From Informed Comment: “World revulsion against the US attack on Fallujah reached a crescendo during the past five days, with significant street protests breaking out in the Middle East and Latin America. Turkey, Palestine and Libya in the region, and Chile in the New World saw thousands of angry protesters come out against the US. The brutal way the US conducted the assault, and the continual aerial bombardment of civilian neighborhoods in the weeks leading up to the attack, suggested to many observers that the operation was intended as a form of collective punishment against the people of Fallujah, and a warning to the residents of other Iraqi cities not to let the guerrillas operate freely in their urban areas. Collective punishment is forbidden by the Fourth Geneva Convention of 1949 governing militarily occupied territories…[on Saturday] Iraqi security forces backed up by US troops raided the famed mosque of Abu Hanifa on Friday and arrested its prayer leader, Shaikh Muayyad Adhami. They set off stun grenades and appear to have killed two of the worshippers. Abu Hanifa founded the Hanafi school of Islamic law, one of 4 major Sunni schools, which is particularly popular in Turkey, Afghanistan, Pakistan, India and Central Asia.” Also from Informed Comment: “The interim government of Iyad Allawi set the elections for Jan. 30, on Sunday. Even as the announcement was made, major violence broke out in Ramadi and Latifiyah, strong Sunni Arab areas, leaving some 22 persons dead on Sunday. The next stage is the meeting of the neighboring states plus Egypt at Sharm al-Sheikh, where the Bush administration is finally seeking to internationalize the Iraq crisis instead of keeping it for Washington. The conference will be expanded on Tuesday. Iran says it will attend, but will insist on calling for a US withdrawal from Iraq. In contrast, Egypt is afraid that a sudden US withdrawal would leave Iraq in chaos. Alissa Rubin of the Los Angeles Times has a good summary of issues around Grand Ayatollah Sistani's formation of a Shiite super-party and his relations with the Sunnis.”

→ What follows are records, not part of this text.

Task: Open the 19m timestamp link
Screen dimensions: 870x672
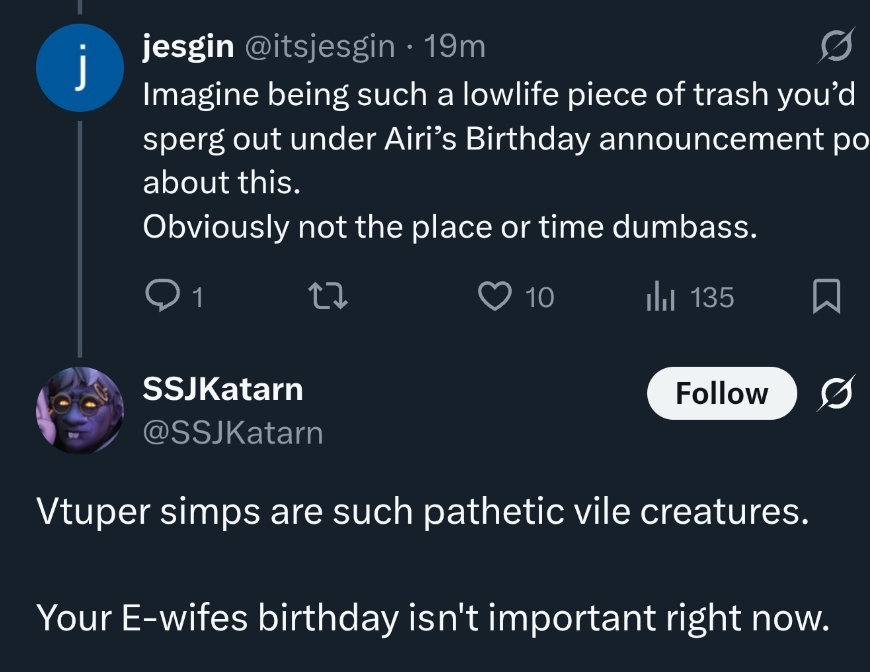Action: 454,46
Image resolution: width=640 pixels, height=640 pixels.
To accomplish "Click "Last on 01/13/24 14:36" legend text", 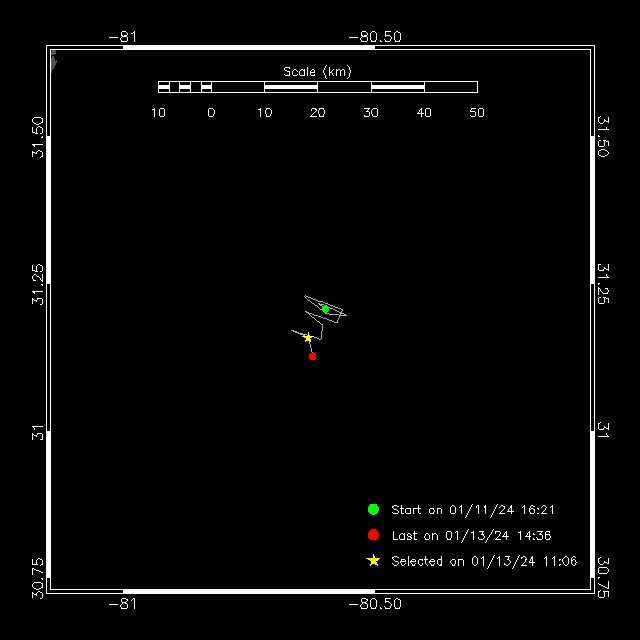I will [x=471, y=536].
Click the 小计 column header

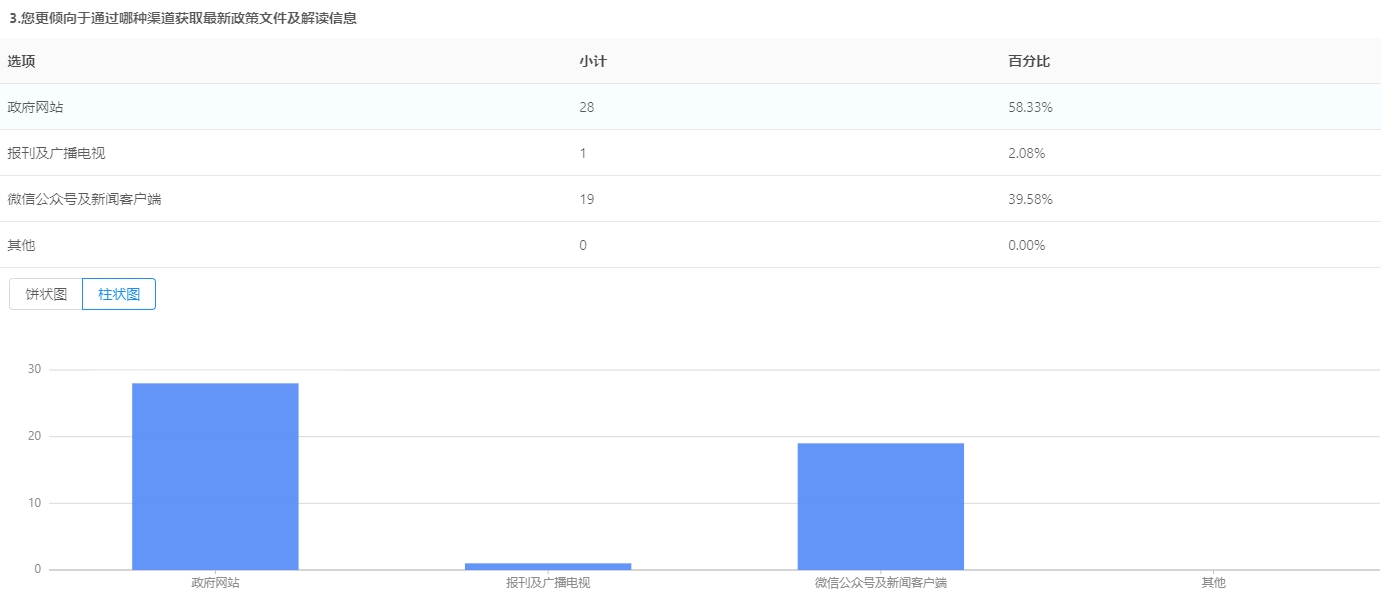tap(592, 61)
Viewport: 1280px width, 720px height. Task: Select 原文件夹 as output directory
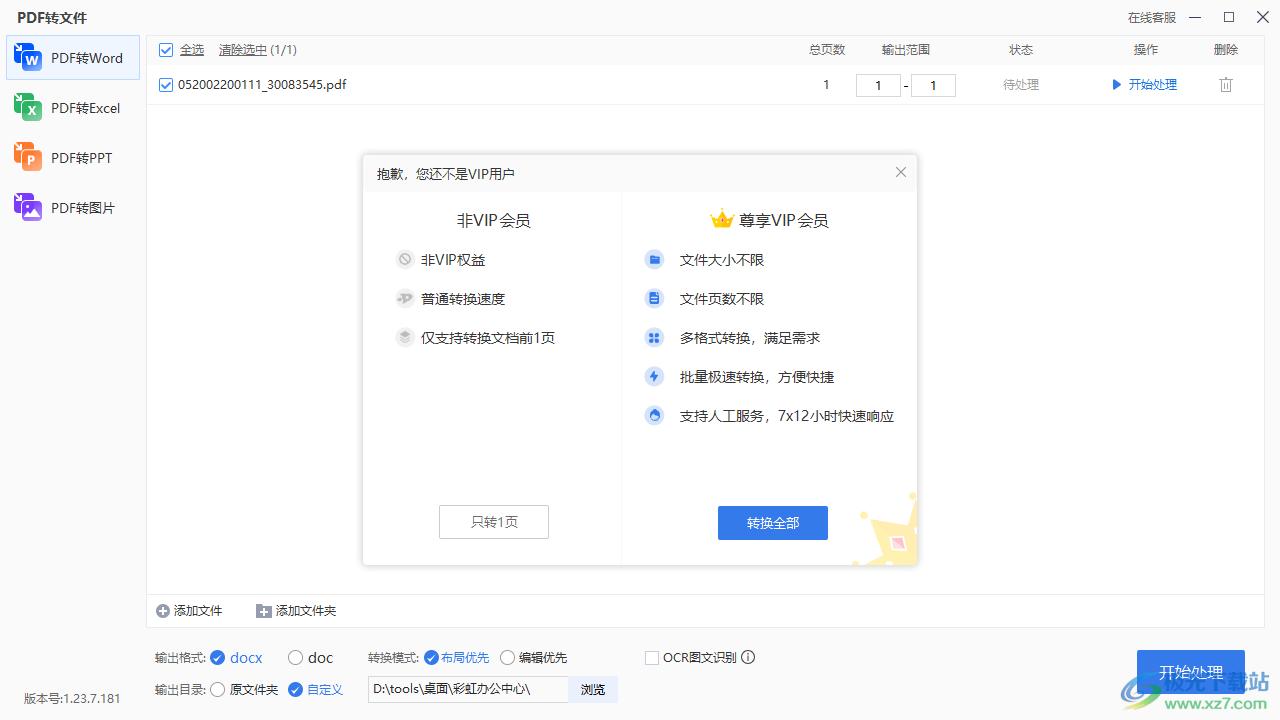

From Electronic Intifada: “On Sunday, November 21 at 7:15AM, bulldozers and armed security guards arrived at the home of Al-Helou family in Jerusalem to announce that their land will be confiscated for the expansion of the university dormitories. Al-Helou family is among seven families whose houses are trapped among the university dormitory buildings. They have lived in this area, called Ard Al-Samar, since 1948 when they were forced out of the Jerusalem village of Lifta. The dormitory buildings have been closing in on the families, who are now confined in small pockets of land surrounded by the fences. Shirabe Yamada witnessed the destruction.” I am a big suppoter of Arts & films as a means to educate people about politics.

Also from Electronic Intifada: “Winner at festivals in Marseille and Jerusalem, Simone Bitton's Franco-Israeli "Mur" (Wall), is about Israel's Apartheid Wall. EI's Arjan El Fassed saw this documentary during the seventeenth international documentary filmfestival in Amsterdam (Netherlands) which opened on 18 November. Mur ("Wall") is nominated for the Amnesty International-DOEN Award, one of the awards presented at the festival. After the screening the audience got to ask Bitton some questions. "The moment I heard about the barrier going up, June 2002, I had to make this film," she said.”

From Agence France Presse: “US Secretary of State Colin Powell, on his first visit to the region in 18 months for talks with Israeli and Palestinian leaders, said Monday there was a "moment of opportunity" for Middle East peace. "This is a moment of opportunity as we look forward to the Palestinian election," said Powell, standing next to Israeli Prime Minister Ariel Sharon. "We're going to do everything we can working together to see that these elections are held in a peaceful way," he added. On Sunday, UN Middle East envoy Terje Roed-Larsen also urged Israel to pull back from West Bank towns "to facilitate free and fair elections". After meeting Sharon, Powell met Foreign Minister Silvan Shalom and held joint news conference, before travelling on to the Palestinians in the West Bank town of Jericho. His contacts were also set to cover Israel's plan to evacuate the Gaza Strip by the end of 2005 and Palestinian political and security preparations to make sure that the so-called disengagement plan proceeds smoothly. Powell will also visit a registration office for the Palestinian vote, before flying to Egypt to brief the three other powers behind the roadmap peace plan -- the European Union, Russia and the United Nations -- on the sidelines of a conference on Iraq. The peace blueprint set a 2005 target date for Palestinian statehood but has made virtually no progress since its launch last year and the United States is now aiming for a state several years in to the future.”